The binocular advantage in visuomotor tasks involving tools

Abstract

We compared performance on three manual-dexterity tasks under monocular and binocular viewing. The tasks were the standard Morrisby Fine Dexterity Test, using forceps to manipulate the items, a modified version of the Morrisby test using fingers, and a "buzz-wire" task in which subjects had to guide a wire hoop around a 3D track without bringing the hoop into contact with the track. In all three tasks, performance was better for binocular viewing. The extent of the binocular advantage in individuals did not correlate significantly with their stereoacuity measured on the Randot test. However, the extent of the binocular advantage depended strongly on the task. It was weak when fingers were used on the Morrisby task, stronger with forceps, and extremely strong on the buzz-wire task (fivefold increase in error rate with monocular viewing). We suggest that the 3D buzz-wire game is particularly suitable for assessing binocularly based dexterity.
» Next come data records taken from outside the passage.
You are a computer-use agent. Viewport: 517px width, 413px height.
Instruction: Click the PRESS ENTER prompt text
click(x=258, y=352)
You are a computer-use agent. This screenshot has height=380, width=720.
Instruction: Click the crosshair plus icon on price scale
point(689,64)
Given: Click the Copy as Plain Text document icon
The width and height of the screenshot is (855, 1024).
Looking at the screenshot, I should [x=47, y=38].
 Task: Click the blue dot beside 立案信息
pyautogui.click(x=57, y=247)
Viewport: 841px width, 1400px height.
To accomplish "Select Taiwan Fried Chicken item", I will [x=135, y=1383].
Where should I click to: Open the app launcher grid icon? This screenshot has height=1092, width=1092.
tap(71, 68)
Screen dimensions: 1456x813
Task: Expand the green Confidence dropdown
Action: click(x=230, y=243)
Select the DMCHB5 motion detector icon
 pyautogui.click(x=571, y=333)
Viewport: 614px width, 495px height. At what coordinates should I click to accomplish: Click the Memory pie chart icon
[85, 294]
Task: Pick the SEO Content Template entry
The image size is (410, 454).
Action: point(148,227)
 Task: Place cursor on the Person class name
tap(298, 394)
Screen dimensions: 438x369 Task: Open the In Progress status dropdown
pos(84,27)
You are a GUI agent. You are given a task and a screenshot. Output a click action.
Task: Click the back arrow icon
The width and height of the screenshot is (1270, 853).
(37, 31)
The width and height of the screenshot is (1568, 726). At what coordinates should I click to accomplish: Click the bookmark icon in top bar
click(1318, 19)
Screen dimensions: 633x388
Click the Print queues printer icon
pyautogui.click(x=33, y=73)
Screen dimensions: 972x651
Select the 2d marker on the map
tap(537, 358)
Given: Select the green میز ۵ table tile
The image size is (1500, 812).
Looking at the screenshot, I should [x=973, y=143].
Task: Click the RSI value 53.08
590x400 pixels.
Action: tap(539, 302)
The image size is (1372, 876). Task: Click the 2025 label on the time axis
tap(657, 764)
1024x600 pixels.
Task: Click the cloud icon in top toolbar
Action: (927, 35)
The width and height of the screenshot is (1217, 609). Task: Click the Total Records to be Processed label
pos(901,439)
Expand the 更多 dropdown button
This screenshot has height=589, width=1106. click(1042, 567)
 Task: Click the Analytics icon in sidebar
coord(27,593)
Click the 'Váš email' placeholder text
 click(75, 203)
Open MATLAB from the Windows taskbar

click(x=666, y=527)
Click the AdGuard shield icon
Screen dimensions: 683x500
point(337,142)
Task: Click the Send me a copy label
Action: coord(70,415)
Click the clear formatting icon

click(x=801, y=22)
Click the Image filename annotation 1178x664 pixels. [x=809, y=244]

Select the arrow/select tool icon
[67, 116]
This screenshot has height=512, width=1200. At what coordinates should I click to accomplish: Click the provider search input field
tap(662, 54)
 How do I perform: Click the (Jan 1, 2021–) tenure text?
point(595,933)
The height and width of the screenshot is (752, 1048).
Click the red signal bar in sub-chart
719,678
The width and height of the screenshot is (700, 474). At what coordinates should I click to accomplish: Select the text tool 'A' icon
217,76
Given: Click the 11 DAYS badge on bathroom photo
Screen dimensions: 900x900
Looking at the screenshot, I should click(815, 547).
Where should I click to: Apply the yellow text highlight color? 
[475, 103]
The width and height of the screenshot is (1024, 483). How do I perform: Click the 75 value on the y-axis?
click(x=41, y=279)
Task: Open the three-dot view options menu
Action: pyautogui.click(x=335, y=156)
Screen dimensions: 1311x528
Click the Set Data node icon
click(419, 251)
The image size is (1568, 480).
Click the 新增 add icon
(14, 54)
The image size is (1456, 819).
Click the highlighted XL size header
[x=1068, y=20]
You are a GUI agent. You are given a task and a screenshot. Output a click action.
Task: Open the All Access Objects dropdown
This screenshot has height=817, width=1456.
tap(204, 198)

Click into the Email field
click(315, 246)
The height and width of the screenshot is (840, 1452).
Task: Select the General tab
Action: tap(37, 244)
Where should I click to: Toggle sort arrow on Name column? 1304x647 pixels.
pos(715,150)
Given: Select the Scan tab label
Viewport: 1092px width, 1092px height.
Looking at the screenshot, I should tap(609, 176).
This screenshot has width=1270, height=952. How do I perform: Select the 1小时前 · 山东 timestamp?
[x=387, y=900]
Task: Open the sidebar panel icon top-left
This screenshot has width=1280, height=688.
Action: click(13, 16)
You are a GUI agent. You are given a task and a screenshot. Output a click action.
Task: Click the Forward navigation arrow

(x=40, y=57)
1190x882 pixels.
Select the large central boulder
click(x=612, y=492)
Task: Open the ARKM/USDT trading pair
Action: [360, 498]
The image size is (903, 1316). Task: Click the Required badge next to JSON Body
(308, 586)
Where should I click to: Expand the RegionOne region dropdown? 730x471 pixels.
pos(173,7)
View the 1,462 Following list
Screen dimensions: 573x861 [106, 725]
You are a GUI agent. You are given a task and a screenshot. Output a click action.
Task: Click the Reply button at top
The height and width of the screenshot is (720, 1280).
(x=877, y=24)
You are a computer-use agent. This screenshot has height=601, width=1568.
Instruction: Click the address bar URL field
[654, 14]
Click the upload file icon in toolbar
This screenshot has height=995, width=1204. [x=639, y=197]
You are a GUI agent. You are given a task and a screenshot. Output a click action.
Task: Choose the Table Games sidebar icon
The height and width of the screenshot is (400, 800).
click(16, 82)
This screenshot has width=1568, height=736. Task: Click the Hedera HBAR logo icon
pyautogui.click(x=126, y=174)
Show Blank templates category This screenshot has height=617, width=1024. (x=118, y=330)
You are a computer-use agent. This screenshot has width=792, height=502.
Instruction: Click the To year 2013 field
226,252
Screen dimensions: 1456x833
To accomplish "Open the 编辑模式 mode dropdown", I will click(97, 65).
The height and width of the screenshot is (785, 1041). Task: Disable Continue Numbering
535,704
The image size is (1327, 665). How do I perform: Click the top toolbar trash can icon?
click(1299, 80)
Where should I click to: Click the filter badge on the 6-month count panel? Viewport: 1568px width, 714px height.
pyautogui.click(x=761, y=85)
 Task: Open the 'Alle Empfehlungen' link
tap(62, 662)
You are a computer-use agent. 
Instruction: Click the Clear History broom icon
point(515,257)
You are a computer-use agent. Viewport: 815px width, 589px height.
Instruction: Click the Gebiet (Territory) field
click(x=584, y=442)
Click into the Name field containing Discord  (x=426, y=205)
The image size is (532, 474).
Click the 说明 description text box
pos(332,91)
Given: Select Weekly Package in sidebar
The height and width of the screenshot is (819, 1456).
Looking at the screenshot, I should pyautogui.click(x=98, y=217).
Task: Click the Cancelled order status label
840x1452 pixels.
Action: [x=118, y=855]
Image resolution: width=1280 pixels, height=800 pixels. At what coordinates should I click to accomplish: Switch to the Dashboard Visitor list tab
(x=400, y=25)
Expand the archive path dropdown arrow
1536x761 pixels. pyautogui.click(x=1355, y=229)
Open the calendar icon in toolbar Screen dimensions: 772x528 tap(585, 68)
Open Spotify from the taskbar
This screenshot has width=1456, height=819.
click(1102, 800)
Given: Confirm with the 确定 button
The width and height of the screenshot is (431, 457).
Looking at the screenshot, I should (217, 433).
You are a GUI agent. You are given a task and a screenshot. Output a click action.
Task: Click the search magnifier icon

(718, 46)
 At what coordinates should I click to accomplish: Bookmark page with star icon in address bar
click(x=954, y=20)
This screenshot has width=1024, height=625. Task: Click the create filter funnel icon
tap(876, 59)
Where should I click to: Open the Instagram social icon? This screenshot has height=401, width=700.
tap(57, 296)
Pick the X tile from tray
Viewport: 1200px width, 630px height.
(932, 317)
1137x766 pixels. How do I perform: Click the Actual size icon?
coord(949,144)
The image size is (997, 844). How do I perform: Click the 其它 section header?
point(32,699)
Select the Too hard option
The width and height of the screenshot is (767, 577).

Keywords: binocular vision; dexterity; motor coordination; stereoscopic depth perception; visuomotor skills.

Figure 1.

Stereopair of the buzz-wire game used in the study. The image pair is suitable for cross-fusing, i.e. the left eye's view is on the right. The wooden base is 35 cm long.

Figure 2.

Performance on the Morrisby manual dexterity task, for monocular versus binocular viewing. (a–b) Number of pegs successfully completed within the 2-minute time period, averaged over all 30 subjects, with binocular viewing (“Binoc”), or monocular viewing with the dominant eye (“Dom”) or non-dominant eye (“Non-dom”). (a) Using fingers; (b) using forceps. In each case, performance is significantly better with binocular viewing than with monocular viewing using either eye. Bar height shows the mean; error bars show ±1 standard error on the mean. (c) The binocular advantage, i.e. ratio of number of pegs completed with binocular viewing to that for monocular viewing with the dominant eye, calculated for each subject individually and then averaged over all 30 subjects. Bar heights show geometric mean of the binocular advantage (equivalent to mean of log₁₀(Binoc/Dom), raised to power 10); error bars mark ±1 standard error on log₁₀(Binoc/Dom).

Figure 3.

Performance on the buzz-wire task, for monocular versus binocular viewing. (a–d) Performance on four different metrics, with binocular viewing (“Binoc”), or monocular viewing with the dominant eye (“Dom”) or non-dominant eye (“Non-dom”). In every case, binocular performance is significantly better than either monocular condition. (e) Binocular advantage, i.e. ratio of the metric in the monocular-dominant condition to that in the binocular condition, calculated for each subject individually and then averaged over all 40 subjects. Other details are as in Figure 2.

Figure 4.

Binocular advantage on the buzz-wire task, % contact time metric, plotted against stereoacuity (reciprocal of stereo threshold in arcsec). The horizontal line shows a ratio of 1 (performance same in both conditions, no binocular advantage); the vertical dashed line shows the median stereoacuity, corresponding to a threshold of 70 arcsec. The mean stereoacuity corresponded to a threshold of 49 arcsec, and the upper and lower quartiles were 100 and 34 arcsec. Data for the six young children who were tested on the “Animals” stereotest are shown with blue diamonds. There was no significant correlation (r = 0.12, n = 40).